Le deuxième acte est évidemment dominé par le sublime pas de trois (Médora/Conrad/Ali). Tout le ballet ne semble être en fait qu’un écrin pour ce moment magique, où la virtuosité devient trame dramatique (va-t-il sauter plus haut ? va-t-elle tourner plus vite ?). Sans qu’à aucun moment ce passage ne se transforme en numéro de foire, les trois artistes ont déployé toute leur magistrale technique pour emmener le public dans un grand huit étourdissant. Et oui, la virtuosité peut aussi provoquer des émotions quand elle est poussée à ce niveau. Le troisième acte est marqué pour sa part par le Jardin animé, le rêve du pacha. Place cette fois-ci au corps de ballet, bien en place, et aux qualités lyriques d’Alina Cojocaru, si à l’aise dans ce genre de danse. Ensuite, il y a des coups de feu, un bateau qui coule, Ali qui tombe à l’eau et visiblement tout le monde s’en moque, et le couple héros qui réapparaît tout heureux accroché à un rocher (un bout du bateau ? une île ? en fait tout ça n’est qu’un rêve ? le débat est ouvert). Un tel divertissement ne pouvait avoir qu’un happy end, forcément.
Le Corsaire d’Anne-Marie Holmes par l’English National Ballet au Palais Garnier. Avec Alina Cojocaru (Médora), Osiel Gouneo (Conrad), Laurretta Summerscales (Gulnare), jinhao Zhang (Lankedem), Yonah Acosta (Ali), Birbanto Cesar Corrasles) et Michael Coleman (le Pacha).
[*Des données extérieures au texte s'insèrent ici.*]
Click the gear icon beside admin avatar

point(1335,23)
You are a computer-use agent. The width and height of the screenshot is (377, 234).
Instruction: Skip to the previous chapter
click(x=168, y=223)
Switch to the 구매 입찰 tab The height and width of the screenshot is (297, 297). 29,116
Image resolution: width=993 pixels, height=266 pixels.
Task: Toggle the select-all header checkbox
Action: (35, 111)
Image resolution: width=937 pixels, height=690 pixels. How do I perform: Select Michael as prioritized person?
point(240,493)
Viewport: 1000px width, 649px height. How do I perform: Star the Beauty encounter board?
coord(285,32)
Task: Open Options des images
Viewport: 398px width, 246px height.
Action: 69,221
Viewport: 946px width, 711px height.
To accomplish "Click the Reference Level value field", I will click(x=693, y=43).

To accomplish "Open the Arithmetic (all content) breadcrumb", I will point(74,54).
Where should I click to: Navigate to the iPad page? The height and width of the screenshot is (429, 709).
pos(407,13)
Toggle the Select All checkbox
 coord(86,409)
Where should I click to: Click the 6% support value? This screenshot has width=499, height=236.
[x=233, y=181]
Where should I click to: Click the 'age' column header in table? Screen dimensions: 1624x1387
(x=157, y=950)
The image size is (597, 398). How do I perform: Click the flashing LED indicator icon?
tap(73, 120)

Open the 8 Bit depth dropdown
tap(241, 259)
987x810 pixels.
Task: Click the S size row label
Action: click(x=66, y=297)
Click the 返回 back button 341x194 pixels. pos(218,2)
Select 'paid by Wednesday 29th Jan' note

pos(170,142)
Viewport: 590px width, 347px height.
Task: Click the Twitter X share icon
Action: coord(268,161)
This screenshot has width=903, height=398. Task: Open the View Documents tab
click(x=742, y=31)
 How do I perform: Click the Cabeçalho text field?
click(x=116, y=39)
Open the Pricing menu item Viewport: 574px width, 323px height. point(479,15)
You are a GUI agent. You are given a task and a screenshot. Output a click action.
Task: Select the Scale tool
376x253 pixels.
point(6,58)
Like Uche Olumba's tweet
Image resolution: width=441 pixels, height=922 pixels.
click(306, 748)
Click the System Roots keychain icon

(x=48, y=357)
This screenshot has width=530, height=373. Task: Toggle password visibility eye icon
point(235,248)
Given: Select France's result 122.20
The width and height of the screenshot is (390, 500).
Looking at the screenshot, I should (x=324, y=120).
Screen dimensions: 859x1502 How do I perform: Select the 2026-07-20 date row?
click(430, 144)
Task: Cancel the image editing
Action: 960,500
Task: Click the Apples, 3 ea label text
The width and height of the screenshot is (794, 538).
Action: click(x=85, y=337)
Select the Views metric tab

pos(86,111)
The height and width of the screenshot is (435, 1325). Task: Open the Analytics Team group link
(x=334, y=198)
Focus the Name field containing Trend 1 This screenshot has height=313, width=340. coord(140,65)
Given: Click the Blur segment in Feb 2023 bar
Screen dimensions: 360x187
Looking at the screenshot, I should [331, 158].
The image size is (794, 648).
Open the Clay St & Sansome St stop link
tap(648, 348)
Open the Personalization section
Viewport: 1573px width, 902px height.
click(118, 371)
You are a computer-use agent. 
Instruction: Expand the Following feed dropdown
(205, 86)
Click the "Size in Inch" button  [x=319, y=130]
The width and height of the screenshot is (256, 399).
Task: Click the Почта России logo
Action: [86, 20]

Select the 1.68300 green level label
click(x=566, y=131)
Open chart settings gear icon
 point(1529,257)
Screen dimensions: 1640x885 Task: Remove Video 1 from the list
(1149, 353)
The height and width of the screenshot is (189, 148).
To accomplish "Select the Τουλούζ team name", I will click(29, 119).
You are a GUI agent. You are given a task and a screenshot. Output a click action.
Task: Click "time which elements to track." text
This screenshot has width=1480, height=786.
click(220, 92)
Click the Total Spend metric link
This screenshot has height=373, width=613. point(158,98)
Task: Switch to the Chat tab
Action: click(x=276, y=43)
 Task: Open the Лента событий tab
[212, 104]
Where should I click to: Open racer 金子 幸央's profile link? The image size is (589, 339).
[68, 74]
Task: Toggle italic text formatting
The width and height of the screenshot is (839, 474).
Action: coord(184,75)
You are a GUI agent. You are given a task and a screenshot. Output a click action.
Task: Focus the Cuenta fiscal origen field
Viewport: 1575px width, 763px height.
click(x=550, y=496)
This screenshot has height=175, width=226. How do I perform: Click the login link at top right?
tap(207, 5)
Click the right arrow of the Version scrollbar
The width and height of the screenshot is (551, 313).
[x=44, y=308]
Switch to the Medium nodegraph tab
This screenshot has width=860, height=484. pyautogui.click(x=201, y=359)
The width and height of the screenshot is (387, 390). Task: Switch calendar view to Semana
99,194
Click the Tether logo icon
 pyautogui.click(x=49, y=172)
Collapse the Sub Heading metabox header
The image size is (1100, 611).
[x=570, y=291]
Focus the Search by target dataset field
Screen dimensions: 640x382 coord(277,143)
Mercredi 22 juin 2016.
Pirouette24
J’ai personnellement moyennement aimé ces spectacles du Corsaire, mais à cause du ballet lui même que j’ai trouvé kitsch et sans intérêt, en revanche j’ai vraiment aimé les danseurs de cette compagnie (j’ai vu Rojo et Cojocaru) , je les ai trouvé scéniques, explosifs, sans limites, moins bridés que les danseurs de l’opéra et plus généreux, en fait ça m’a surtout donné envie de les voir dans d’autres ballets! C’était une très bonne idée de Millepied de les inviter car il sont proposé des choses qu’on ne voit pas habituellement sur la scène de Garnier (en revanche je doute qu’il soient réinvités de si tôt, j’ai ouï dire que Mlle Dupont à très mal prit que Tamara Rojo se permette de nommer une principale sur la scène de l’Opéra ;D…) je me joins au fanclub de César Corales; une star en devenir, car en plus d’être un brillant technicien il raconte une histoire! et j’ai en revanche été déçue par Hernandez que j’ai trouvé assez effacé en fait. Et j’aurai aimé voir Laurette Summerscales dont on m’a dit le plus grand bien!